▸ TASK REQUIREMENTS
Nothing but the lines from the one with "Task: Open the Spotlight search in menu bar" through the end of the records below should be written out, and each must match word for word.

▸ EXERCISE INPUT
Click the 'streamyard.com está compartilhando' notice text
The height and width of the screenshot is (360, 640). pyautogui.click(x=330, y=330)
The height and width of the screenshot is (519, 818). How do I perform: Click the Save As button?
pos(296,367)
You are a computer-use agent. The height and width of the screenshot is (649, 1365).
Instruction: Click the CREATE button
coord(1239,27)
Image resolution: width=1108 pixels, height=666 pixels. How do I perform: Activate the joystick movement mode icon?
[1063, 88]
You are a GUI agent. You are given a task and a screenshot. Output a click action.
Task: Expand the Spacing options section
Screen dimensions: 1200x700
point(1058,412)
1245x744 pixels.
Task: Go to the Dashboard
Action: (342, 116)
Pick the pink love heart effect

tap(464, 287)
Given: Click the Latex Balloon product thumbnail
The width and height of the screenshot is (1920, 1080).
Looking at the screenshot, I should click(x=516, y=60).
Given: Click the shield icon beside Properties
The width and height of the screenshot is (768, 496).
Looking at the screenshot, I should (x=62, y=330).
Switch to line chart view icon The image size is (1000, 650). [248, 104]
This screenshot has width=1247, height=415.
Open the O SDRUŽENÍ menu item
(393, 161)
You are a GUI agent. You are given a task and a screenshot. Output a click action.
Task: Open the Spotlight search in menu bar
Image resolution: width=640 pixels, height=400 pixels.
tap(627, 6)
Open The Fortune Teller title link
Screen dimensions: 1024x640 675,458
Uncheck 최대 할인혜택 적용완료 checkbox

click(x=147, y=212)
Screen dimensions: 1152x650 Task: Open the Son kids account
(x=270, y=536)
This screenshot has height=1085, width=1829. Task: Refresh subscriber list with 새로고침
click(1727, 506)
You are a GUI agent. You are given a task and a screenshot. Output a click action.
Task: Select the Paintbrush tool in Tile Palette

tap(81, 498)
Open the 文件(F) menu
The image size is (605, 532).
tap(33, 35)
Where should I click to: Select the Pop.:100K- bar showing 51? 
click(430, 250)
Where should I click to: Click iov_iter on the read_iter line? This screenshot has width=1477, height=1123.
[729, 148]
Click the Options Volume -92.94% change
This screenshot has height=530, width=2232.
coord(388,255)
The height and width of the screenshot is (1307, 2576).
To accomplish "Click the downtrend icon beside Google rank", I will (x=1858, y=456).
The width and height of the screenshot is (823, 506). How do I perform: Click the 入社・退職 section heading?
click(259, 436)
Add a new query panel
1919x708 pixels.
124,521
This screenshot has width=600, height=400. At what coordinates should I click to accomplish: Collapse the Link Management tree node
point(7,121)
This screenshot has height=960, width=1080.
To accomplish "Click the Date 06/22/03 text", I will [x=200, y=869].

▸ YOUR SOLUTION
Task: Open the Spotlight search in menu bar
Image resolution: width=640 pixels, height=400 pixels.
tap(627, 6)
Open The Fortune Teller title link
Screen dimensions: 1024x640 675,458
Uncheck 최대 할인혜택 적용완료 checkbox

click(x=147, y=212)
Screen dimensions: 1152x650 Task: Open the Son kids account
(x=270, y=536)
This screenshot has height=1085, width=1829. Task: Refresh subscriber list with 새로고침
click(1727, 506)
You are a GUI agent. You are given a task and a screenshot. Output a click action.
Task: Select the Paintbrush tool in Tile Palette

tap(81, 498)
Open the 文件(F) menu
The image size is (605, 532).
tap(33, 35)
Where should I click to: Select the Pop.:100K- bar showing 51? 
click(430, 250)
Where should I click to: Click iov_iter on the read_iter line? This screenshot has width=1477, height=1123.
[729, 148]
Click the Options Volume -92.94% change
This screenshot has height=530, width=2232.
coord(388,255)
The height and width of the screenshot is (1307, 2576).
To accomplish "Click the downtrend icon beside Google rank", I will (x=1858, y=456).
The width and height of the screenshot is (823, 506). How do I perform: Click the 入社・退職 section heading?
click(259, 436)
Add a new query panel
1919x708 pixels.
124,521
This screenshot has width=600, height=400. At what coordinates should I click to accomplish: Collapse the Link Management tree node
point(7,121)
This screenshot has height=960, width=1080.
To accomplish "Click the Date 06/22/03 text", I will [x=200, y=869].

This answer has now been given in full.